TODAY'S PAPER
50° Good Evening
50° Good Evening
LifestyleFamily

Speaking of politics — with your kids

Information from websites such as Time for Kids

Information from websites such as Time for Kids can help kids gain understanding of the election and the election process. Credit: timeforkids.com

As we head into the 2012 presidential election, have your kids been peppering you with questions such as: What’s a tea party? Can we go to a convention? Or how can I register to vote?

Do you think your kids — preteens or younger — are too young to understand the election process and its politics? Nancy Regan, who teaches social studies and Advanced Placement U.S. history at Mineola High School, says, “I think it is good to begin talking government and politics with your kids at a young age.” She adds that it is “important to keep it at their level. Start with the idea of voting and how government picks leaders etc., and build on that.”

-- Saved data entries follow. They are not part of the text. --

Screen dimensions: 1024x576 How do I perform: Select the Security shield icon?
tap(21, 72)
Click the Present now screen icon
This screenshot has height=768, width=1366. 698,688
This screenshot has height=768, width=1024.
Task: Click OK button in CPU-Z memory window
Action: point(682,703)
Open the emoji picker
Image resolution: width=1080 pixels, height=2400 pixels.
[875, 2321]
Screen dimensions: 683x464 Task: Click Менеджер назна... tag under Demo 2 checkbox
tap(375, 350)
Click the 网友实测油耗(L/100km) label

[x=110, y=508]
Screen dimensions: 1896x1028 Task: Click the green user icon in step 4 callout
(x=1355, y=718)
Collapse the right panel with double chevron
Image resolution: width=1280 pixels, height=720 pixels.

As we are exposed to a plethora of information — from political ads to news reports to campaign propaganda — during election season, Regan says it’s natural that kids, even kindergartners, would express an interest. They are “curious.”

However, information can be complicated and confusing. But parents can break it down by explaining to kids what the issues are and how the candidates differ on the issues. For instance, with health care, “explain what Obama thinks on the issue and what Romney thinks.”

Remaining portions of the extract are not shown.